Institute of Molecular and Cell Biology, Cell Cycle Control and Tumorigenesis Group, 61 Biopolis Drive, Proteos, Singapore.
Trends Biochem Sci. 2010 Feb;35(2):109-14. doi: 10.1016/j.tibs.2009.09.005. Epub 2009 Oct 29.
The PP2C family serine/threonine phosphatase WIP1 is characterized by distinctive oncogenic properties mediated by inhibitory functions on several tumor suppressor pathways, including ATM, CHK2, p38MAPK and p53. PPM1D, the gene encoding WIP1, is aberrantly amplified in different types of human primary cancers, and its deletion in mice results in a profound tumor-resistant phenotype.

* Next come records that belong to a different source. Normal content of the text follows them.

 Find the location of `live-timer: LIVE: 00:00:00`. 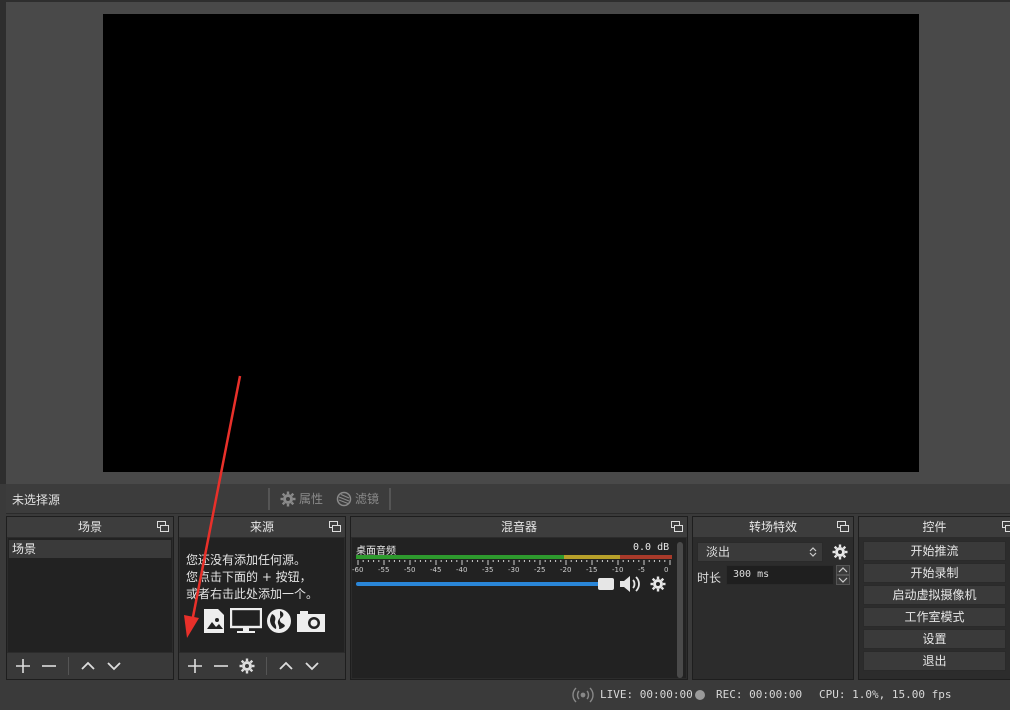

live-timer: LIVE: 00:00:00 is located at coordinates (646, 694).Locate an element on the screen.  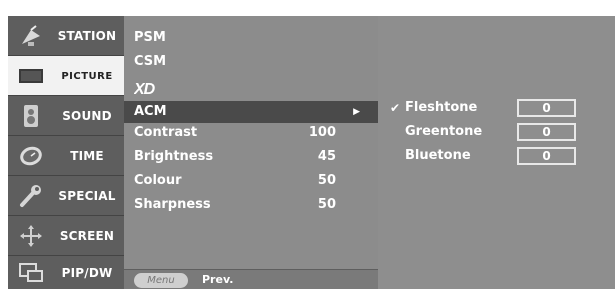
xd-logo-icon: XD is located at coordinates (146, 88).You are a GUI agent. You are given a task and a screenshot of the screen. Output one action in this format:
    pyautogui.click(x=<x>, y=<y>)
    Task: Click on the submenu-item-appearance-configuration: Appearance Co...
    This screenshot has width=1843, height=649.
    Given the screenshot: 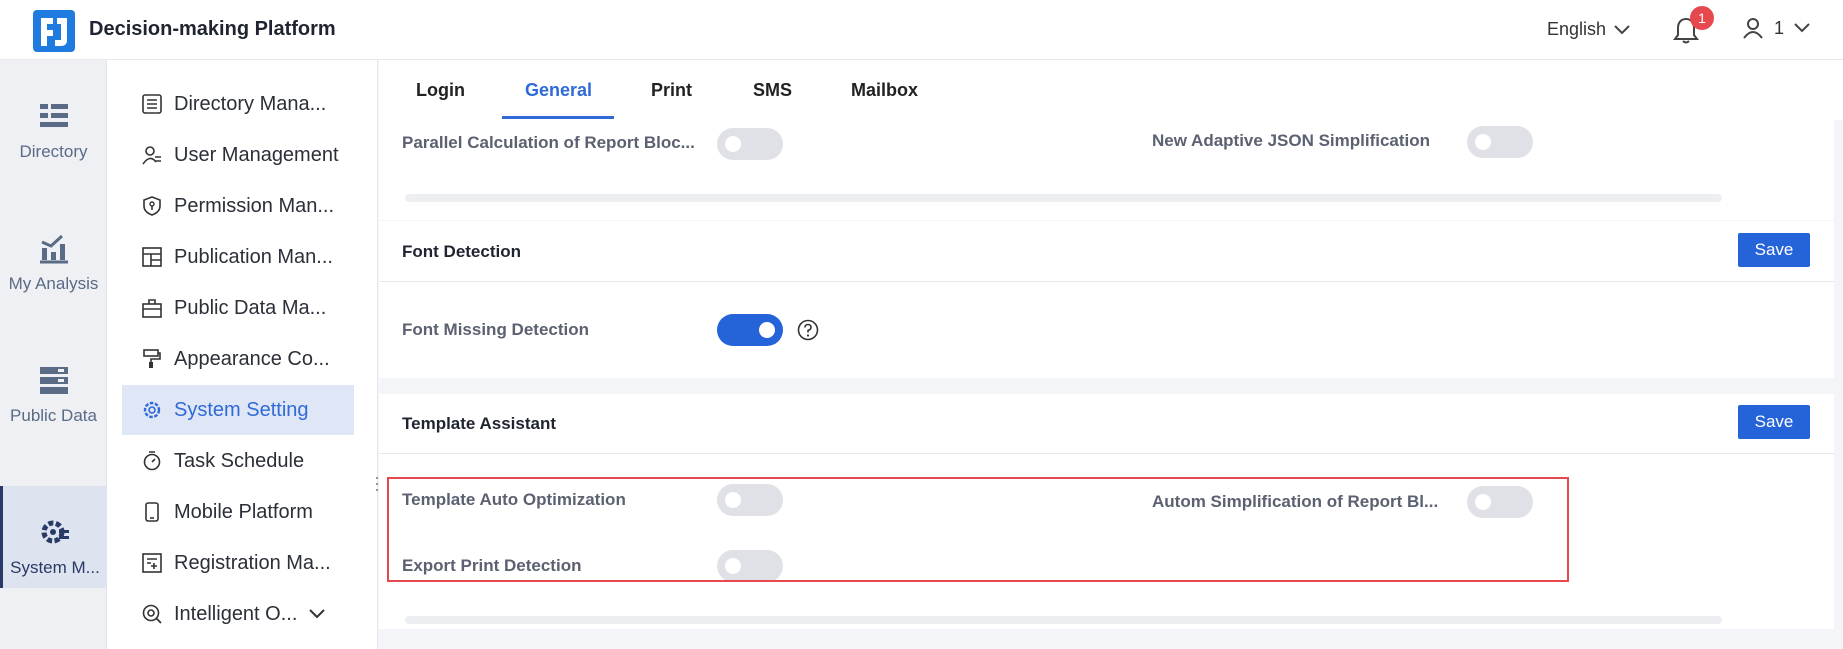 What is the action you would take?
    pyautogui.click(x=238, y=359)
    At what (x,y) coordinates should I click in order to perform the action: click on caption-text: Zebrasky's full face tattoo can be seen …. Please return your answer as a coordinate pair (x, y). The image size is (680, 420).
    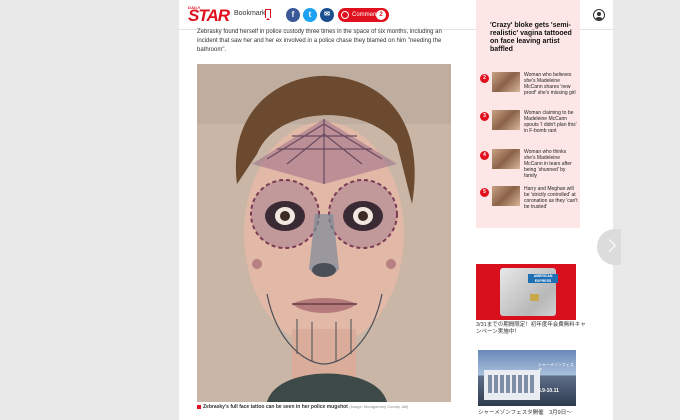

Numerous downstream targets of WIP1 have been identified, and genetic studies confirm that some play a part in tumorigenesis. Recent evidence highlights a new role for WIP1 in the regulation of a cell-autonomous decline in proliferation of certain self-renewing cell types, including pancreatic beta-cells, with advancing age. These emerging functions of WIP1 make it a potent therapeutic target against cancer and aging.

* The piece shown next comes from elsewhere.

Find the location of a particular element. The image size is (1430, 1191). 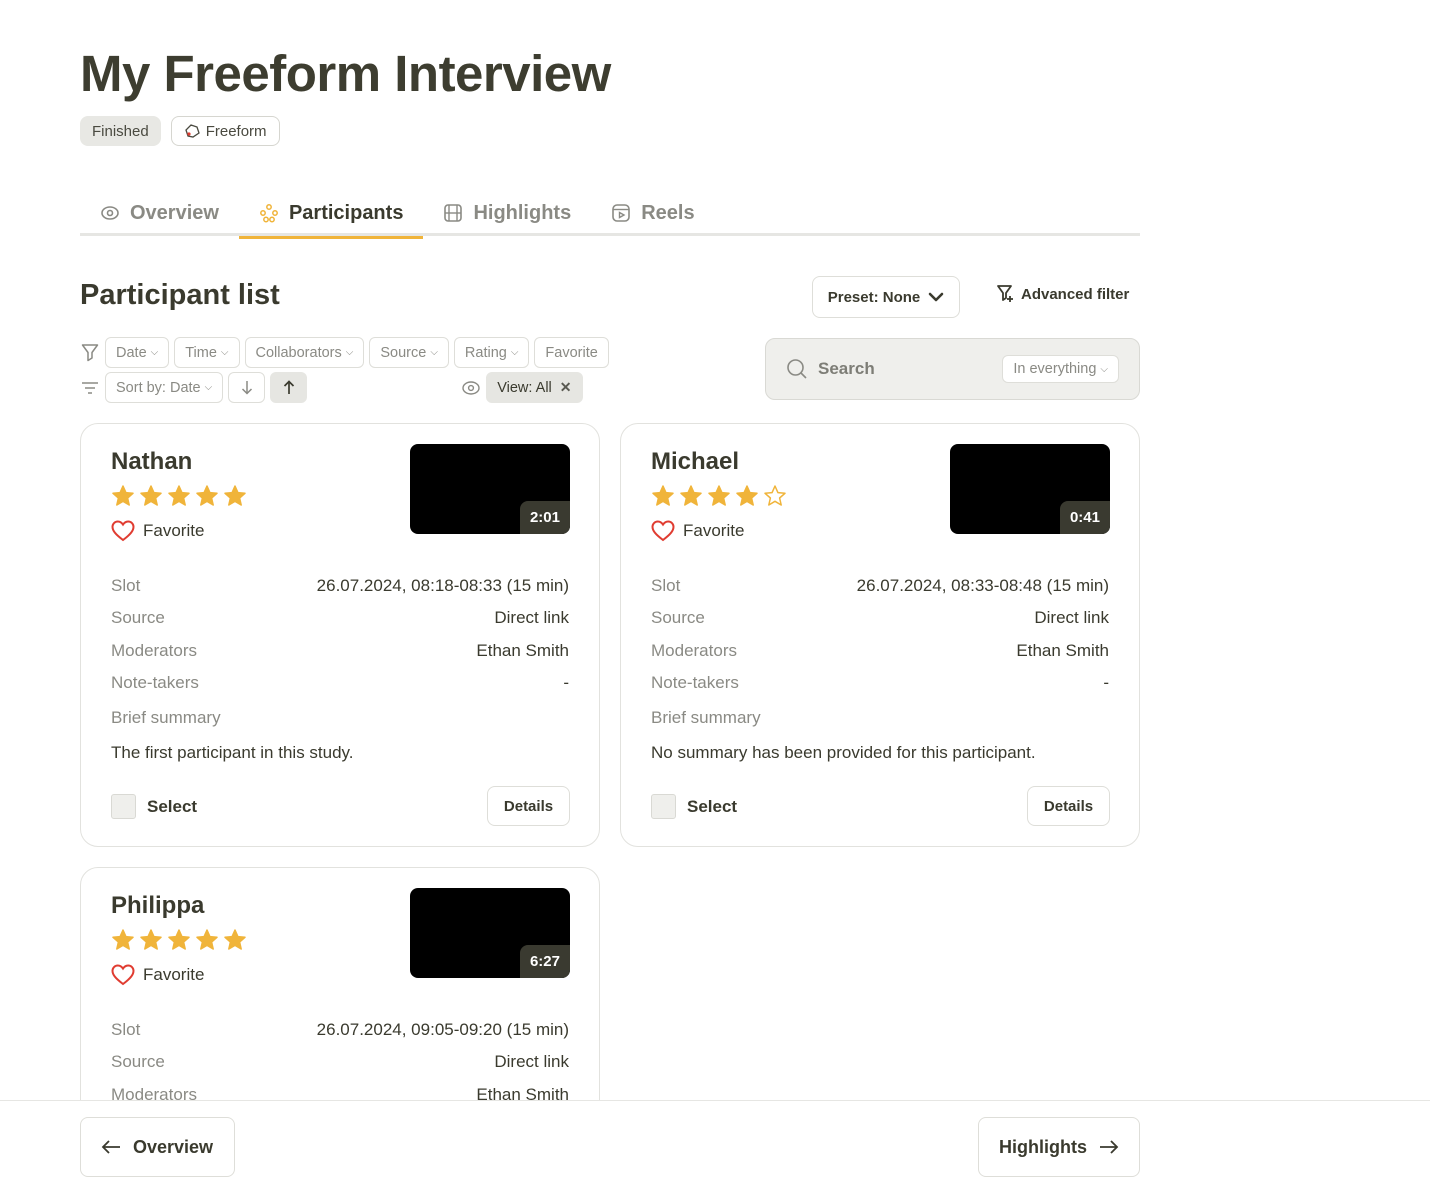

PP2C 家族丝氨酸/苏氨酸磷酸酶 WIP1 的特征在于其通过抑制多种肿瘤抑制途径(包括 ATM、CHK2、p38MAPK 和 p53)的抑制功能介导的独特致癌特性。编码 WIP1 的基因 PPM1D 在不同类型的人类原发性癌症中异常扩增,其在小鼠中的缺失导致明显的肿瘤抵抗表型。已经鉴定出 WIP1 的许多下游靶标,遗传研究证实其中一些靶标在肿瘤发生中起作用。最近的证据强调了 WIP1 在调节某些自我更新细胞类型(包括胰岛β细胞)增殖的自主衰退中的新作用,随着年龄的增长而衰退。WIP1 的这些新功能使其成为对抗癌症和衰老的有效治疗靶点。